Se l’amore solitario è l’amore del narcisista, l’amore dei due è l’amore della reciprocità sterile, l’amore che non dà frutto e che ben presto si svuota.

L’amore vero è quello dell’eccesso, l’amore fuori di sé, è l’amore che si consegna ad altri e non resta chiuso né nell’isolamento né nella reciprocità, è l’amore trinitario!

È l’abbraccio tra il Padre e il Figlio consegnato all’umanità. È lo spazio della relazione tra il Padre e il Figlio dentro cui ogni uomo è invitato ad abitare. Una comunione che non si esaurisce nella reciprocità, ma che diventa dono per altri. Abbraccio, spazio, comunione, nomi diversi, ma tutti per dire Spirito Santo!

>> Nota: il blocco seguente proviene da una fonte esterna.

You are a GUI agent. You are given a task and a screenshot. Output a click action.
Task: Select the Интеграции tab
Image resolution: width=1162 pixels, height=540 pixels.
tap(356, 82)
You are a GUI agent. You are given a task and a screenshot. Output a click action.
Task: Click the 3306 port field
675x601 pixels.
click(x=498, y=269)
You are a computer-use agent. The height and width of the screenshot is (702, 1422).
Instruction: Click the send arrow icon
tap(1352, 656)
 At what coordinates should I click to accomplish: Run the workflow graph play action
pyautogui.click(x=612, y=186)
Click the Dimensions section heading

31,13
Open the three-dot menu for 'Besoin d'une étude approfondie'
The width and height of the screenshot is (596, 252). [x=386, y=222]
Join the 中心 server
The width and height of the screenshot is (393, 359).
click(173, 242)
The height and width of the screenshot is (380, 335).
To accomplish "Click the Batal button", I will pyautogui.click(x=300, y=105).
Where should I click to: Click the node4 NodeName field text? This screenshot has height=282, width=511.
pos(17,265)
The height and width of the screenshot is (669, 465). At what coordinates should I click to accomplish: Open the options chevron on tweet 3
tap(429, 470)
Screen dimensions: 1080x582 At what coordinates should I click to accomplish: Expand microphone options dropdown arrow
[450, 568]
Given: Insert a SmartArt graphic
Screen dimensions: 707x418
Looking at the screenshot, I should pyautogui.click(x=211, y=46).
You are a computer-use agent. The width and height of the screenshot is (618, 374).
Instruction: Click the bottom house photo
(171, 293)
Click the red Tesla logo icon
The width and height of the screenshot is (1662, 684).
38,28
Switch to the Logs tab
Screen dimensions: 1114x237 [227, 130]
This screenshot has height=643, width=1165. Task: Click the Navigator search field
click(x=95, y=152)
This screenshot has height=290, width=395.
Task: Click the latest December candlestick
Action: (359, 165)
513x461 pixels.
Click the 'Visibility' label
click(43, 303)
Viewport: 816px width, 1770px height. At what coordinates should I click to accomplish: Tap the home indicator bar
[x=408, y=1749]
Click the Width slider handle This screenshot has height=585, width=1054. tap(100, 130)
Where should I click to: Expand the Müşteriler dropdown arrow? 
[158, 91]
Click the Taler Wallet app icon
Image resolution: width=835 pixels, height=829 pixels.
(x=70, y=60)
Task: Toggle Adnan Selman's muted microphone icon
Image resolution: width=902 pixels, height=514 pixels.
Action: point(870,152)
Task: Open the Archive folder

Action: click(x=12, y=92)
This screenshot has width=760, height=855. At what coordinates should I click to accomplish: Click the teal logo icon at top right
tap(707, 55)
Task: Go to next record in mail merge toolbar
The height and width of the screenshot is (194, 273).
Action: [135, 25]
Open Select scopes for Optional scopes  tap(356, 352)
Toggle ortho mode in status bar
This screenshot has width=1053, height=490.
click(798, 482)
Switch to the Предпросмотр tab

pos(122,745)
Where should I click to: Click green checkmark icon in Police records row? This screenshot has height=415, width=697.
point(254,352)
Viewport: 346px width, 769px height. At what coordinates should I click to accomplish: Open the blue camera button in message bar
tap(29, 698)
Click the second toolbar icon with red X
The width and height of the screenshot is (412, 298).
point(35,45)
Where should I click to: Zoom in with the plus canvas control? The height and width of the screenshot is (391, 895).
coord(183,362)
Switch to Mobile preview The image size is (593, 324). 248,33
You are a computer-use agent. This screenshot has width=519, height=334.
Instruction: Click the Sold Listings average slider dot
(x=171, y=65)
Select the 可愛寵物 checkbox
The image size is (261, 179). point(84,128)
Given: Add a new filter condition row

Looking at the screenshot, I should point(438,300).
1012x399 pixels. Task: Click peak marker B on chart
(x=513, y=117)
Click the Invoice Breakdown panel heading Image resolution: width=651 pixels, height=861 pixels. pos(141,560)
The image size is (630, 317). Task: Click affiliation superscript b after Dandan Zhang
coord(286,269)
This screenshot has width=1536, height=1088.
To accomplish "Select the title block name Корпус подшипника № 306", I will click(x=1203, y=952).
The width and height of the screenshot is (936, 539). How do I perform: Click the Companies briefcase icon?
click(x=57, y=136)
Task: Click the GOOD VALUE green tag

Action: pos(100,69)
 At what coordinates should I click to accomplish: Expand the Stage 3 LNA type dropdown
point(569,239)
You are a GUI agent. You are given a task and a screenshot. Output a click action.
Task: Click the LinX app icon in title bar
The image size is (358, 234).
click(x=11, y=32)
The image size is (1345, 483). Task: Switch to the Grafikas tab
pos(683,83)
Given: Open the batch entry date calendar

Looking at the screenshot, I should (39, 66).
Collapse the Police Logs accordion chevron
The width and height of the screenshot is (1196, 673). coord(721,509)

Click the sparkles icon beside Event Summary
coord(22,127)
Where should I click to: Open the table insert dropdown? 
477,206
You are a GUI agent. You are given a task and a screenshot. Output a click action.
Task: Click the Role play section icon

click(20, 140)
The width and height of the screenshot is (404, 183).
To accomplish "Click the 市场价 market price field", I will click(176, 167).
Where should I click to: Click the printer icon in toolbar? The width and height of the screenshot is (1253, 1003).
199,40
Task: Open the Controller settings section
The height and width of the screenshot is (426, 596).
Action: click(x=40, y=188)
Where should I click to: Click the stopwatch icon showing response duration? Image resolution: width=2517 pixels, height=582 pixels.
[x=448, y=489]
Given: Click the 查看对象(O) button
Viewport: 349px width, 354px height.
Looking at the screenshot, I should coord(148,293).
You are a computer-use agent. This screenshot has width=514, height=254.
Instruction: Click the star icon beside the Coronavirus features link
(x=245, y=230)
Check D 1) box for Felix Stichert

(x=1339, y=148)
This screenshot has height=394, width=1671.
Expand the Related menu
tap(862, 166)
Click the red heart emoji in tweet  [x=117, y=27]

La vana ricerca della forma perfetta ci allontana dalla pienezza dell’amore perché ci chiude nell’isolamento, non dobbiamo avere paura di amare nell’imperfezione, perché solo quando avvertiremo una mancanza, potremo essere riempiti. Tutto il Vangelo ci parla del desiderio di Dio di colmare con la sua presenza questa mancanza che ci abita. Matteo infatti apre il suo Vangelo con il nome di Emmanuele, “Dio che sta con noi”, e lo chiude con la promessa di Gesù: «Io sono con voi tutti i giorni, fino alla fine del mondo!» ecco l’abbraccio, la promessa di Dio “stare insieme” per tutta la vita.

Ma dove c’è la presunzione della perfezione, non ci può essere spazio per Dio, perché il nostro Io occupa già tutto il nostro mondo, non lascia spazio ad altro.

Facciamoci furbi: riconosciamo il nostro limite, presentiamolo al Signore, affinché sia Lui a colmarlo e a valorizzarlo con la sua grazia.

Chiediamoci allora: Qual è il mio modo di amare? Mi sento amato dal Signore?